Which basically expanded back in the day to 65k reads of 1 byte for several MB file. Each fread translated to 65k reads of ReadFile Windows API. Since my code was hooking on ReadFile system call, and my call was heavier than ReadFile, the game loading felt really slow. Unusable. It would have not been fun for players.

The easy fix was to swap arguments for certain calls. The long fix required to use an internal cache to account for these cases so that the hooked ReadFile was faster when data was already in disk.

Funny thing is that as we started rolling out the tech and applying it to more and more games we realized lots of games did this. We went for the cache fix and games ended up loading faster than before. Honestly, games could have load all the data in a couple of seconds by just swapping the args. I'm guessing developers did this on purpose so that games seemed like they were loading a lot of stuff, although you never know.

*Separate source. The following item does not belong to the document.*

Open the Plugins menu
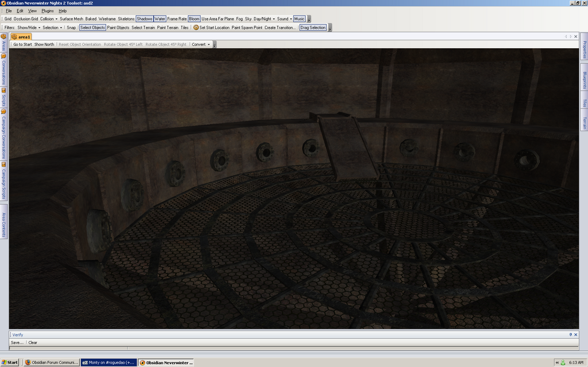The image size is (588, 367). (x=48, y=11)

I used to be a graphics card/chip architect for macs in the early/mid 90s - our chips were the fastest, but some programs were resistant because they did stupid stuff: pagemaker invalidated the font cache every time it went thru its main loop, quark with ATM did an n*2 thing every time it wrote text etc etc. We had special hardware to accelerate text drawing and it did nothing because the software pissed it away. We considered creating a plugin that fixed all these things, it would have been hard to maintain, in the end we travelled around to the people who made these apps and talked them through their problems

To be fair excel would erase places white that it wanted to write up to 9 times before it drew any black pixels, we made that very fast! we didn't tell them :-)

At the time 24-bit framebuffers were so slow that before we built graphics acceleration hardware people would switch back to 8-bit to get stuff done, making 24-bit/true colour your daily driver was a big step forward.

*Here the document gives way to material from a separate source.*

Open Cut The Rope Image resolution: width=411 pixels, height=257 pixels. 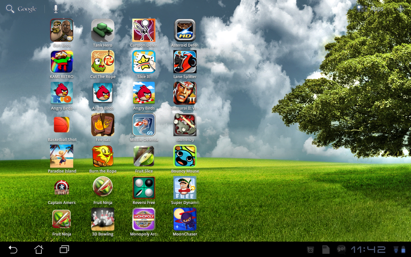tap(103, 62)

Does that make you the first in a long tradition of GPU developers going to blockbuster app devs to say "hey, you should be doing this instead?"

PS – I am looking through the NuBus cards that I have... did you work for SuperMac or RasterOps?

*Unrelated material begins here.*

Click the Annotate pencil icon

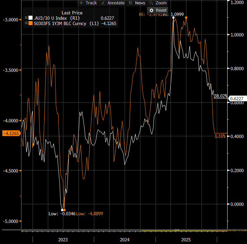(x=103, y=3)
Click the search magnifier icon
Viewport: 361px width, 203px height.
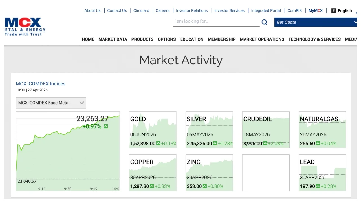coord(264,22)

I was probably not the first to have to do that, we knew what apps our customers used, making them better was the whole point of the operation

I did the architectural design for the SuperMac cards. I figured out what needed to be accelerated, dropping code into people's machines to see where the cycles were going. Others did the physical design for the first 2 cards, I did the design of the chip in the Thunder and later cards (designed the data paths and state machines and a full simulation, someone else actually laid the gates)

If your card has a SQD01 on it it's my work. It peaks at 1.5Gb/s on solid fills

This is a horrible and yet not unexpected insight into the internals of Excel

To be fair this was Excell 25 years ago, may no longer be true.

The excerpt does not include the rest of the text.